В заключение подчеркнем: психоанализ предлагает видеть в аутизме фундаментальный вопрос о рождении субъекта, когда символический порядок дает сбой. Аутичный ребенок напоминает нам, что субъект нуждается в Другом, чтобы говорить и желать. Наша культура меняется, и психоанализ должен тонко приспосабливаться. Но одно остаётся неизменным: уважение к субъективности аутичного человека. Даже если он не говорит, что-то ему следует сказать – слово, способное достучаться сквозь тишину и установить связь, которая и есть начало субъекта.

Источники:

  • Жак Лакан – Семинар III «Психозы», Семинар XI «Четыре фундаментальных понятия…», Семинар XXIII «Синтом» – основные положения о форклюзии, бессознательном, Имени-Отца и природе синтома.

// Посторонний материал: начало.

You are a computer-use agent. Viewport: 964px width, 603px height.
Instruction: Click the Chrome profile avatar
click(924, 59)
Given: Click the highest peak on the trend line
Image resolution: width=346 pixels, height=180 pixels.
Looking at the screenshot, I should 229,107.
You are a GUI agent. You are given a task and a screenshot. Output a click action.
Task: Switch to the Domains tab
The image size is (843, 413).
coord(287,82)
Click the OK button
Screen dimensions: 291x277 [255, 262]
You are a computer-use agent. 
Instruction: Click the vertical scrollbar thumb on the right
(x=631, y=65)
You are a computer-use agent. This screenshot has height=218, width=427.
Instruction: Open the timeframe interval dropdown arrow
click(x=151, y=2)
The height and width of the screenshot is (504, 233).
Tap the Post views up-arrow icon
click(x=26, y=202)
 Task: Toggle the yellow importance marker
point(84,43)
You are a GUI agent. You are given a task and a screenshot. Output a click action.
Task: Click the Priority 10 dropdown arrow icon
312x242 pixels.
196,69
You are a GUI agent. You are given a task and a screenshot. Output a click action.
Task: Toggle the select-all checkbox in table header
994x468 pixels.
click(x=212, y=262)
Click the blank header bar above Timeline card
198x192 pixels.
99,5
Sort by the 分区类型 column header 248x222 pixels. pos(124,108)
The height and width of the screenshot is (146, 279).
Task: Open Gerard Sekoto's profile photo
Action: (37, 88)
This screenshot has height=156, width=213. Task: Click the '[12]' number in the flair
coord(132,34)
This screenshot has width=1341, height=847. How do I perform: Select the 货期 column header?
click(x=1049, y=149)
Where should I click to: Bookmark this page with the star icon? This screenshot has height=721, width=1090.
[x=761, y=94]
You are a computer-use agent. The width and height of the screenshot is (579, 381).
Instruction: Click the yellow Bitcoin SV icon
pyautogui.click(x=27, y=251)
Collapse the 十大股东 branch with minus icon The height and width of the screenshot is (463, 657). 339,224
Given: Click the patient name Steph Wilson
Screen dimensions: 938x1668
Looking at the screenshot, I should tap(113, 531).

  • Melanie Klein (1930) – «The Importance of Symbol-Formation in Early Development» – описание случая Дика, анализ символической игры.
  • Mario Goldenberg – «Autism: An Ethical Stake for Our Time» – разбор случая Дика с лакановскими комментариями.
  • Jean-Claude Maleval (2009) – «L’autiste et sa voix» – концепция аутистического объекта, анализ свидетельств высокофункциональных аутичных взрослых.
  • Temple Grandin (1995) – «Thinking in Pictures» – автобиография, идея «машины для объятий», призыв опираться на интересы аутичных детей.
  • Henry Bond (The Guardian, 16 Apr 2012) – «What autism can teach us about psychoanalysis» – взгляд аутичного лаканианского психоаналитика, цитата Лакана о том, что аутист «говорим Реальным, одержим языком»
  • Rosine и Robert Lefort (1980) – «Naissance de l’Autre» – клиническое описание терапии аутичной девочки, постепенное формирование Другого.
  • Françoise Dolto – идея о праве ребенка на свою историю и необходимости говорить с ним честно о его переживаниях.